小説も漫画も映画も舞台も等しく、物語を「物語」としてだけで純粋に捉えることをしなくなって久しゅうございます。なんでも分解したがるのは癖みたいなものなのです。
昔は中の人や制作にあたっての意図というものに一切興味を持たない作品至上主義で、「どんな崇高な目的の上に作られたものだろうと、できあがった物がクソならそれはクソだ!」とか思っていたのですが、最近は、めっきり作り手のココロザシみたいなものに心引かれます。

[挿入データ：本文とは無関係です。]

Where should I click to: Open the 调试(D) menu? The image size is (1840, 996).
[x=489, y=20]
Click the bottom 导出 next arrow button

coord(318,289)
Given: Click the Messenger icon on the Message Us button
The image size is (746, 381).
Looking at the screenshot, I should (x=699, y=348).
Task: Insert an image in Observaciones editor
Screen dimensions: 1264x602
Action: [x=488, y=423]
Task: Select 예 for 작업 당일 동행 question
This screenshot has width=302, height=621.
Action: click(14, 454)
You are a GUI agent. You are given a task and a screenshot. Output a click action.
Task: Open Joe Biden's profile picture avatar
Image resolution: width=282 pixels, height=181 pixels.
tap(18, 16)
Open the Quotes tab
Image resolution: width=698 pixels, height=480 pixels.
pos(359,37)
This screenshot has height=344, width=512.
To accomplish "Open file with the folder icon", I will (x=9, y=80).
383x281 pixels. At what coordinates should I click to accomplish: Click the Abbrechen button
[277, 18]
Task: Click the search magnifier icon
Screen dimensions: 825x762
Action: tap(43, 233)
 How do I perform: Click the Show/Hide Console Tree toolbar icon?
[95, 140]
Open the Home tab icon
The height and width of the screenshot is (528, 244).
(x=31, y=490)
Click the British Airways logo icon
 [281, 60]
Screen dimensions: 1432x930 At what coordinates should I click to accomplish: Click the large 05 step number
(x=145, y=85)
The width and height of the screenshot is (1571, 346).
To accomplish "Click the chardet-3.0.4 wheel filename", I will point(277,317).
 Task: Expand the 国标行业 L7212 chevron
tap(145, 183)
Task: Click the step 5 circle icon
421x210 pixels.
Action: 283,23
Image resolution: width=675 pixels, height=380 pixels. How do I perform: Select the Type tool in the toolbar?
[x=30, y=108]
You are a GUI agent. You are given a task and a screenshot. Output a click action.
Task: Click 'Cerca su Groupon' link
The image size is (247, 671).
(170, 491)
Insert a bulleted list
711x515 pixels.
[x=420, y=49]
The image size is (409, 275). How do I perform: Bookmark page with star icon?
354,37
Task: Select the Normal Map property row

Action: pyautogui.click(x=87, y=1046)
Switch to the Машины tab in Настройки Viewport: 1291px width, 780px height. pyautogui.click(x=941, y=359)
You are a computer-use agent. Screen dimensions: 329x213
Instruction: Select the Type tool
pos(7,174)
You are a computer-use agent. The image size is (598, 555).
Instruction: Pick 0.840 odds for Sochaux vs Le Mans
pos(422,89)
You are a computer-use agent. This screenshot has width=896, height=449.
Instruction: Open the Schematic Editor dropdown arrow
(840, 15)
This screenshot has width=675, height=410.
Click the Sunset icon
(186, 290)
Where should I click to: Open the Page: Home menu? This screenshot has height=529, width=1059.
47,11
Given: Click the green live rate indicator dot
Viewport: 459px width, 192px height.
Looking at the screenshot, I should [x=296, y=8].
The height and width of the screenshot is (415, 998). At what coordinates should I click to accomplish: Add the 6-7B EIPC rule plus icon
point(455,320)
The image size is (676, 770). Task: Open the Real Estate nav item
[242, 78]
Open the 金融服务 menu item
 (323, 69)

「ま、まるでできてないけど、こいつの目指したい場所は確かに光ってやがぜぇっ!」みたいな。
年をとったんだろうと思います。


『「やる側」視点は純粋に物語を楽しむことができないという悲劇を抱える。』という命題は、もう古今東西多くの人々が嘆き悲しみ克服し語りつくしてきたことですが。そしてたしかに私も「ああ、このシーンのただそこに在る美しさを無邪気に見つめることができたら」と思うことも、たまーにあるのですが。
でも考えてみたら、そもそも基本的に、幕が降りてからのステージが好きな人でした。芝居観て、カーテンコールで泣くタイプ。芝居そのものよりも衣装とか照明とか舞台装置とかに目がいくタイプ。


「知らない」→「知る」の変化はあっても「知る」→「知らない」はなりたたないから、2度とは戻れない青春の光的で悪くないよね、なんて、思ってもみたり。